The Breakfast Club

An Affiliate of the Arizona Pilots Assn



The Knife & Fork



Breakfast Club Visits Douglas, Historic Gadsden Hotel


20 Nov 2004
by Warren McIlvoy

After a weeks delay due to some questionable weather on our scheduled event date, the Breakfast Club finally make it into Douglas. This time it was smooth sailing under ideal conditions although a weather system was to move into the state much later in the afternoon, it would not influence the days scheduled activities.
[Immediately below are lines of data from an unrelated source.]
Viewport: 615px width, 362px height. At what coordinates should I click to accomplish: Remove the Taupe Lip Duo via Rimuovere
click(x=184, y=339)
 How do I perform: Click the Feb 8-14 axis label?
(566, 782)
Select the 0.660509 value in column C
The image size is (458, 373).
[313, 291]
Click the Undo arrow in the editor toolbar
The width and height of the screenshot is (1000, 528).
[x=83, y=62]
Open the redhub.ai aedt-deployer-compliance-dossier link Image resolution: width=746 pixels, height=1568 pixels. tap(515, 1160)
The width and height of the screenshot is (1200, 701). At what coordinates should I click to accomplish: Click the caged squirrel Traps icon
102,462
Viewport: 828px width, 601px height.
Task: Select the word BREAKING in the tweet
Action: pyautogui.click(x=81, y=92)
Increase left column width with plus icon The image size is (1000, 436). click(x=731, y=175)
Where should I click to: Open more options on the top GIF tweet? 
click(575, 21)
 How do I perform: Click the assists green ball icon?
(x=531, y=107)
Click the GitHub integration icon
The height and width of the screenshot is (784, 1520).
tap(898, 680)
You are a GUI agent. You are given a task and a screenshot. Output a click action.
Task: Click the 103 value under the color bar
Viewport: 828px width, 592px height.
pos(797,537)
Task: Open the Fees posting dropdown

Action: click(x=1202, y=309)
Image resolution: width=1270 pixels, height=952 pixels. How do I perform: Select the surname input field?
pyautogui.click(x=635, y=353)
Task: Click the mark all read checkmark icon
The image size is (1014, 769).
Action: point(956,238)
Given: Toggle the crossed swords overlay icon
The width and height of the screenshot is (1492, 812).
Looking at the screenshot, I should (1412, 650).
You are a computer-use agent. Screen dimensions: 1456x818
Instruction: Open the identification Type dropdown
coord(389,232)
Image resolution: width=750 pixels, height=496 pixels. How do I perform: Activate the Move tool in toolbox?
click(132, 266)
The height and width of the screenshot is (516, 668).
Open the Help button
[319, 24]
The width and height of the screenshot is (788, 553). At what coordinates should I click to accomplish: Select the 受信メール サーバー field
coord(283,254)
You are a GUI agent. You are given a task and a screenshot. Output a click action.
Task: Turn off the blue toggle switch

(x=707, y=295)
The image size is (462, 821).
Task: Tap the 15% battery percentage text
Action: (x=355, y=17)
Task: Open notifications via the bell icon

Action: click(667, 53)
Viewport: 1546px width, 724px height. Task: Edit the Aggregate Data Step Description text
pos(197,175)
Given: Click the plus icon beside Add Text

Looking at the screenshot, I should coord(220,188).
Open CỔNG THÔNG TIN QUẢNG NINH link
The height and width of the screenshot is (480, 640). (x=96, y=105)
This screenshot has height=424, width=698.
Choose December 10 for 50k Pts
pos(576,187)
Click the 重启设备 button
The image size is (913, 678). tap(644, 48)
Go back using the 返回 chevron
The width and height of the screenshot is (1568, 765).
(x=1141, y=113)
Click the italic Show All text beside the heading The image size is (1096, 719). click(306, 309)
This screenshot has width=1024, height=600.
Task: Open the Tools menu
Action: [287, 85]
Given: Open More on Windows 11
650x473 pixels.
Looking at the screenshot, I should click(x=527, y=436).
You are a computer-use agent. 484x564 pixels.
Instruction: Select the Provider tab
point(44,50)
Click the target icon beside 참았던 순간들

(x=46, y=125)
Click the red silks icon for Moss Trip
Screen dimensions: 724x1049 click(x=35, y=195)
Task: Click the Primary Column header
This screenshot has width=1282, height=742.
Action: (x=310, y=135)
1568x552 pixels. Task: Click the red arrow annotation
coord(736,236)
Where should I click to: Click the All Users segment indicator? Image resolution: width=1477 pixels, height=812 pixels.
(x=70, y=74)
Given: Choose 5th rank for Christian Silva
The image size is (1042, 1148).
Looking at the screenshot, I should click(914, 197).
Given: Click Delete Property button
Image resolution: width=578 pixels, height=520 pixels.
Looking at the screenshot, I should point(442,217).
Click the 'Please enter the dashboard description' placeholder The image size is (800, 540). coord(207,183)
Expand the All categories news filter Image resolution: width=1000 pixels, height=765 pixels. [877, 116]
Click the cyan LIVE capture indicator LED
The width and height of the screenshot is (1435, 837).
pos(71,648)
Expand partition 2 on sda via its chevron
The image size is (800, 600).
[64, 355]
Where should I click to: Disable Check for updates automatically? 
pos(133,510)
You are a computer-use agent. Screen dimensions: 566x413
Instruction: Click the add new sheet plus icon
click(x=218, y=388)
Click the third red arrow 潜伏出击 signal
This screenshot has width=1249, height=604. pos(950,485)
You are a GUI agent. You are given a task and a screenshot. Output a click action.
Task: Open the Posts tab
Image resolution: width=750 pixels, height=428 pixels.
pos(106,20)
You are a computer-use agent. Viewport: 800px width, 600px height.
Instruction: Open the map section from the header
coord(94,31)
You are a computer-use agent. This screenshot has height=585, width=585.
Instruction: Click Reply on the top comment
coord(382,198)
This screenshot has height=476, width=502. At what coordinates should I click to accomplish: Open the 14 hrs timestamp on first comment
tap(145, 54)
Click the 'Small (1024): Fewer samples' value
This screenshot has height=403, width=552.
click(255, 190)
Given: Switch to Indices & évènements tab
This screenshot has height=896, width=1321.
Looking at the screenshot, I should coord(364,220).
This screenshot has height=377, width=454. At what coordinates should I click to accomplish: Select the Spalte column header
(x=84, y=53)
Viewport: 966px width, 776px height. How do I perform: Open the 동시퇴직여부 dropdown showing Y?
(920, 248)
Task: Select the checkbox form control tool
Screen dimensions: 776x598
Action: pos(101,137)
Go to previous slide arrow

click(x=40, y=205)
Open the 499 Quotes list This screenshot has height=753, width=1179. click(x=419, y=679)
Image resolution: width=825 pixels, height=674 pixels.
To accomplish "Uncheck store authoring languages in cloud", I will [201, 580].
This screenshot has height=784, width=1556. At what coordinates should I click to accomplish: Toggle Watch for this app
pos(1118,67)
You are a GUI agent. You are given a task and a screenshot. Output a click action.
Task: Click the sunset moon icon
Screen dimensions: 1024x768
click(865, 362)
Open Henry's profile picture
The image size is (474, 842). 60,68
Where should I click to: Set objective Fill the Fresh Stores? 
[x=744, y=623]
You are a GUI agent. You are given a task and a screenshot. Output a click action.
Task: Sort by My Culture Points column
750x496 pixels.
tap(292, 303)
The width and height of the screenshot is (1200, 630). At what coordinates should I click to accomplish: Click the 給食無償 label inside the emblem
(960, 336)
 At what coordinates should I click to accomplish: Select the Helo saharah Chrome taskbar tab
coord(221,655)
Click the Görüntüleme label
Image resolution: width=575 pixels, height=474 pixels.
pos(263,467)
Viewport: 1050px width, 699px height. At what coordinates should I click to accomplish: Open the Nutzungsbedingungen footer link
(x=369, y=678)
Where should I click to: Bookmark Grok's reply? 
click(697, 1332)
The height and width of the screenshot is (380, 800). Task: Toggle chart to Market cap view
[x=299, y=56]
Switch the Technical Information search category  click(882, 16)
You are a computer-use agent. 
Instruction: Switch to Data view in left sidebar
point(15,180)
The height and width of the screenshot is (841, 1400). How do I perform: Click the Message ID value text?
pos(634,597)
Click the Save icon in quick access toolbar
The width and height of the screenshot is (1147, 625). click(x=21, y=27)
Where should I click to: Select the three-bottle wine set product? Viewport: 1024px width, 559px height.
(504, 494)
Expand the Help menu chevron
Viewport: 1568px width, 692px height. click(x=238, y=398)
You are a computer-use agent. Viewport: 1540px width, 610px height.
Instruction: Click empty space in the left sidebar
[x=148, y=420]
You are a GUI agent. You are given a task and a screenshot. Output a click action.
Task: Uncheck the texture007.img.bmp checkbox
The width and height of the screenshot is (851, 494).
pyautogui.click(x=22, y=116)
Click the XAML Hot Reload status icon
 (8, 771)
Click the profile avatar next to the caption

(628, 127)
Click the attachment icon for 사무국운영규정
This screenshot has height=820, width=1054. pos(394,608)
After clearing through the Phoenix Class B airspace, my trusty little black box, more commonly known as GPS, had us pointed directly towards our first waypoint of San Manuel. San Manuel is a small copper mining town in a valley between the Santa Catalina Mountains that are north and east of Tucson, and the Calico Mountains that boarder the eastern edge of the valley. San Manuel was the mid point on our trip to Douglas and from there, it was a beeline to Douglas. We passed just to the east of Benson and brushed the western slopes of the Dragon Mountains that are northeast of Tombstone. The radio chatter on our air-to-air frequency was getting quite heavy and I opined a guess that we would have a pretty good turn-out for this event. I did a midfield cross-over for left traffic for runway 21. The Douglas International Airport abuts the boarder between the US and Mexico and as such, when departing runway 21, you actually fly into Mexico while turning to the west. After parking and securing the aircraft, I called the Gadsden Hotel for our shuttle to the hotel but they had already been there for the first wave and were returning for the next batch.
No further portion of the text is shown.